Given task — Render each line of the entries below as a numbered list, skipping blank lines and omitting the pictures.
[START Entries supplied]
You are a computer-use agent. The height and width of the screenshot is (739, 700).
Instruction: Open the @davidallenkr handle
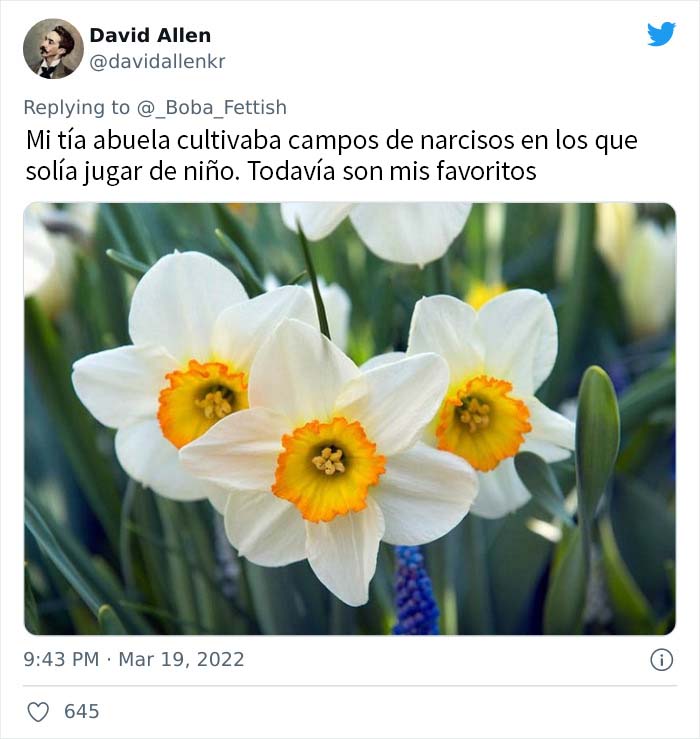click(x=157, y=61)
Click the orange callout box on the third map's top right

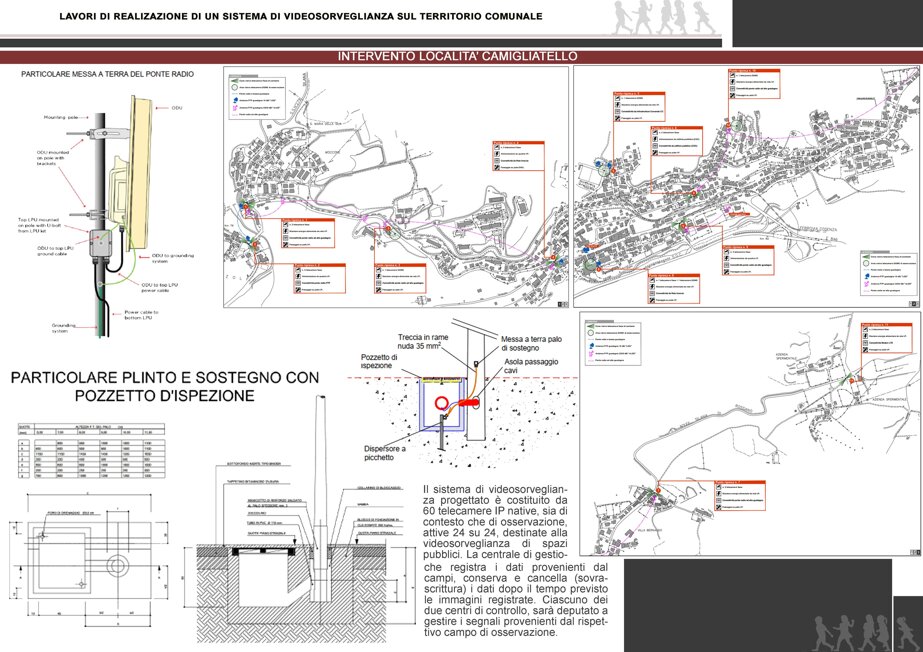pos(885,338)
[END Entries supplied]
Answer —
1. You are a computer-use agent. The height and width of the screenshot is (739, 700).
2. Instruction: Open the @davidallenkr handle
3. click(x=157, y=61)
4. Click the orange callout box on the third map's top right
5. pos(885,338)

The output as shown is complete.